» The problem:
Rewrite every line of the material below in full, multiplying each coordinate value by 2.45 and rounding it to the nearest whole number (round halves up), while keeping the width and height figures unchanged. Leave the pictures out of your answer.

Text and item location entries
⁂

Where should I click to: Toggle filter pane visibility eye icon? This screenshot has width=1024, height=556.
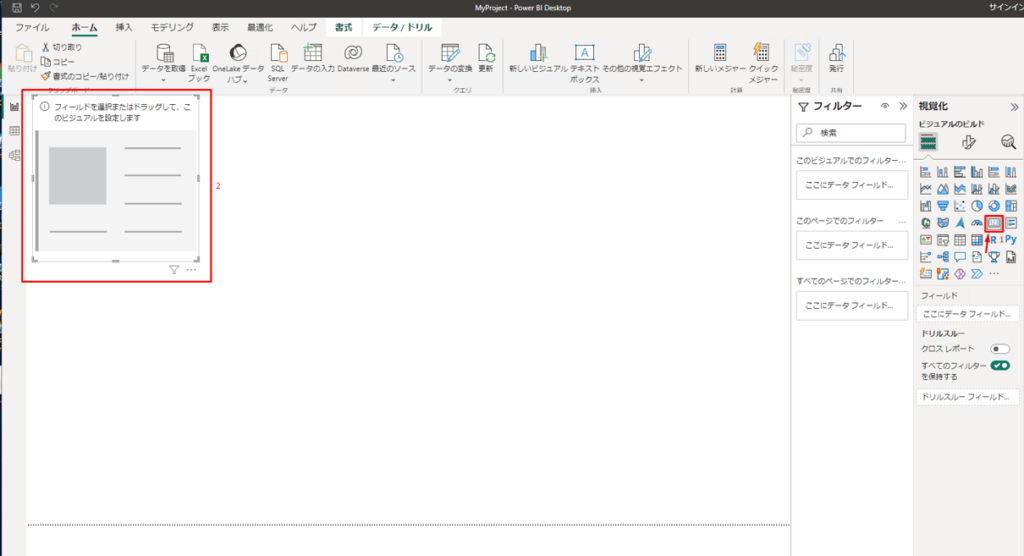885,106
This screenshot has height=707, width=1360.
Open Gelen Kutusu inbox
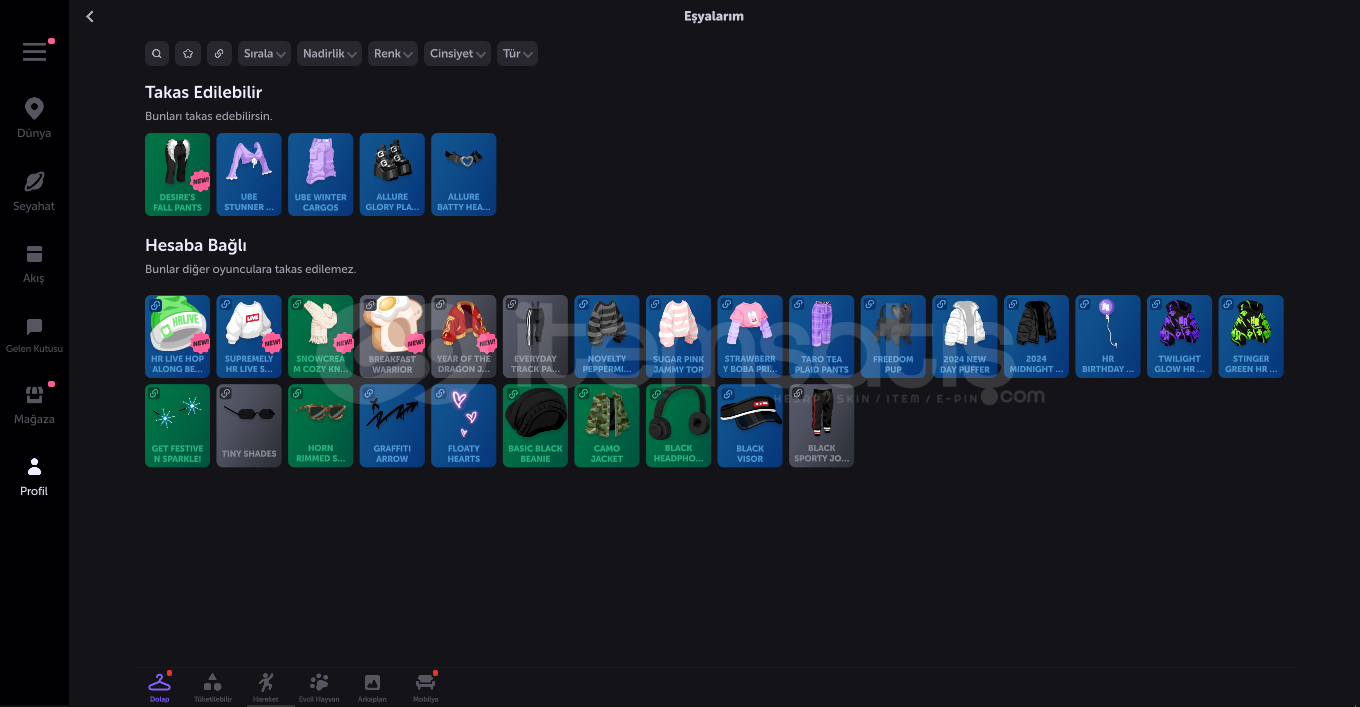(x=34, y=335)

⁂

» Exercise output:
Where should I click to: Toggle filter pane visibility eye icon? This screenshot has width=1024, height=556.
2168,260
This screenshot has height=707, width=1360.
Open Gelen Kutusu inbox
(x=83, y=821)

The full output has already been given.